Which lines below hold the word "computer"? Report each one.

***** TASK INPUTS *****

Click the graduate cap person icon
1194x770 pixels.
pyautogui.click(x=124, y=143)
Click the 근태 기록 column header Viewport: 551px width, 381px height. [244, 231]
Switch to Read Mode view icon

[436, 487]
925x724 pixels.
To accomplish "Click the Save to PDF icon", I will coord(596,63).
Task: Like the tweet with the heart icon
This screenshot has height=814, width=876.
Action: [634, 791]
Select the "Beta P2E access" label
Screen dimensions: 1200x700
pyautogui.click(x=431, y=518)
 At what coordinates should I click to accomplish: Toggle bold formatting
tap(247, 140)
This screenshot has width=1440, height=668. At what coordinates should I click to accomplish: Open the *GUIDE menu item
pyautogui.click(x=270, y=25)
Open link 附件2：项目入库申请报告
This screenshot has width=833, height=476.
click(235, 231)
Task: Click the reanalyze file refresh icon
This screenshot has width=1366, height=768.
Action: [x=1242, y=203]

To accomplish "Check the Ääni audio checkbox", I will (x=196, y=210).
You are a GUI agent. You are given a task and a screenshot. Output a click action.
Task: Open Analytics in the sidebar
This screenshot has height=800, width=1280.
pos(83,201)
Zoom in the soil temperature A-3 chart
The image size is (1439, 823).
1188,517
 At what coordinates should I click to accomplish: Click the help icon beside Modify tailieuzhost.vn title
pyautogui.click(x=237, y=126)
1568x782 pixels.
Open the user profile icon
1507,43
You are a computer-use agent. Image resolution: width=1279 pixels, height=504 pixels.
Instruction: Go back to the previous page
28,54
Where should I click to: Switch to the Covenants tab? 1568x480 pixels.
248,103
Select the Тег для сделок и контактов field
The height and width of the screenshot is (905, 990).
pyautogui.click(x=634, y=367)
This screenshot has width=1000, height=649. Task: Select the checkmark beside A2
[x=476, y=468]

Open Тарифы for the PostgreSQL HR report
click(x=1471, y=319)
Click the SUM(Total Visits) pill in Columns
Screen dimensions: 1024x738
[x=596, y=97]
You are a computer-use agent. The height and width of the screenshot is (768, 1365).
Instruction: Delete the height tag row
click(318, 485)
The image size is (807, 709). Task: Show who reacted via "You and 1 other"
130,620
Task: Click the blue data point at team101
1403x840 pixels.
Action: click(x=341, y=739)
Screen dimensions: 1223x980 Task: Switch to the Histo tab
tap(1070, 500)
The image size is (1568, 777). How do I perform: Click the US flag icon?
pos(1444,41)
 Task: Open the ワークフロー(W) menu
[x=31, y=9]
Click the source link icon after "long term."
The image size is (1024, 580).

*****

_ANSWER TO THIS PROBLEM_
You are a computer-use agent. Image resolution: width=1279 pixels, height=504 pixels.
You are a computer-use agent. The height and width of the screenshot is (768, 1365).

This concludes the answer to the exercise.